Clin Pharmacokinet. 2011 Oct;50(10):637-64. doi: 10.2165/11594090-000000000-00000.
The exposure-response relationship of anti-infective agents at the site of infection is currently being re-examined. Epithelial lining fluid (ELF) has been suggested as the site (compartment) of antimicrobial activity against lung infections caused by extracellular pathogens. There have been an extensive number of studies conducted during the past 20 years to determine drug penetration into ELF and to compare plasma and ELF concentrations of anti-infective agents. The majority of these studies estimated ELF drug concentrations by the method of urea dilution and involved either healthy adult subjects or patients undergoing diagnostic bronchoscopy. Antibacterial agents such as macrolides, ketolides, newer fluoroquinolones and oxazolidinones have ELF to plasma concentration ratios of >1. In comparison, β-lactams, aminoglycosides and glycopeptides have ELF to plasma concentration ratios of ≤1. Potential explanations (e.g. drug transporters, overestimation of the ELF volume, lysis of cells) for why these differences in ELF penetration occur among antibacterial classes need further investigation. The relationship between ELF concentrations and clinical outcomes has been under-studied. In vitro pharmacodynamic models, using simulated ELF and plasma concentrations, have been used to examine the eradication rates of resistant and susceptible pathogens and to explain why selected anti-infective agents (e.g. those with ELF to plasma concentration ratios of >1) are less likely to be associated with clinical treatment failures. Population pharmacokinetic modelling and Monte Carlo simulations have recently been used and permit ELF and plasma concentrations to be evaluated with regard to achievement of target attainment rates. These mathematical modelling techniques have also allowed further examination of drug doses and differences in the time courses of ELF and plasma concentrations as potential explanations for clinical and microbiological effects seen in clinical trials. Further studies are warranted in patients with lower respiratory tract infections to confirm and explore the relationships between ELF concentrations, clinical and microbiological outcomes, and pharmacodynamic parameters.

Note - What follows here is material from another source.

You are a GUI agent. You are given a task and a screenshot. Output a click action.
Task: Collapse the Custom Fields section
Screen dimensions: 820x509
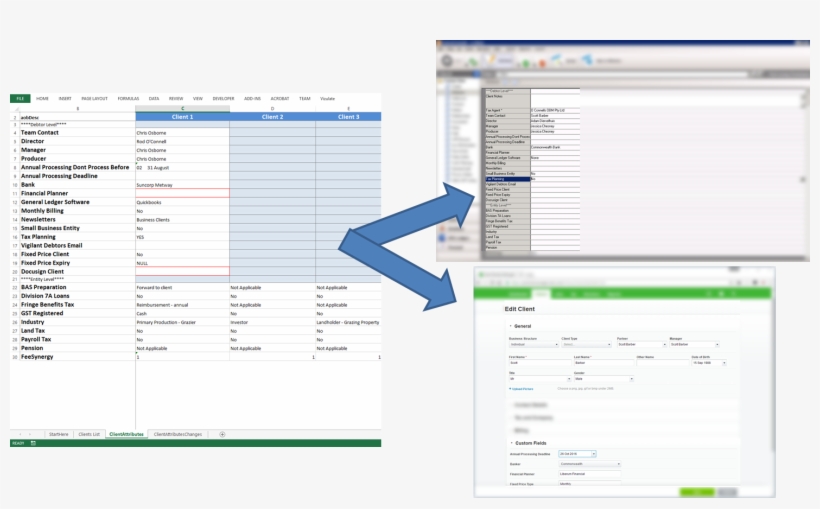(x=512, y=442)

目前正在重新检查抗感染药物在感染部位的暴露-反应关系。上皮衬里液 (ELF) 已被认为是针对细胞外病原体引起的肺部感染的抗菌活性部位(隔室)。在过去的 20 年中,已经进行了大量研究来确定药物穿透 ELF 的情况,并比较抗感染药物的血浆和 ELF 浓度。这些研究中的大多数通过尿素稀释法来估计 ELF 药物浓度,并且涉及健康成年受试者或接受诊断性支气管镜检查的患者。抗菌药物如大环内酯类、酮内酯类、新型氟喹诺酮类和恶唑烷酮类的 ELF 与血浆浓度比 >1。相比之下,β-内酰胺类、氨基糖苷类和糖肽类的 ELF 与血浆浓度比≤1。需要进一步研究为什么这些抗菌药物类别的 ELF 穿透率存在差异的潜在解释(例如药物转运体、ELF 体积的高估、细胞裂解)。ELF 浓度与临床结果之间的关系尚未得到充分研究。使用模拟 ELF 和血浆浓度的体外药效动力学模型已被用于检查耐药和敏感病原体的清除率,并解释为什么选择的抗感染药物(例如 ELF 与血浆浓度比 >1 的药物)不太可能与临床治疗失败相关。群体药代动力学建模和蒙特卡罗模拟最近已被使用,并允许评估 ELF 和血浆浓度以实现目标达标率。这些数学建模技术还允许进一步检查药物剂量以及 ELF 和血浆浓度的时间过程差异,作为临床试验中观察到的临床和微生物学效果的潜在解释。需要在患有下呼吸道感染的患者中进行进一步的研究,以确认和探索 ELF 浓度、临床和微生物学结果以及药效学参数之间的关系。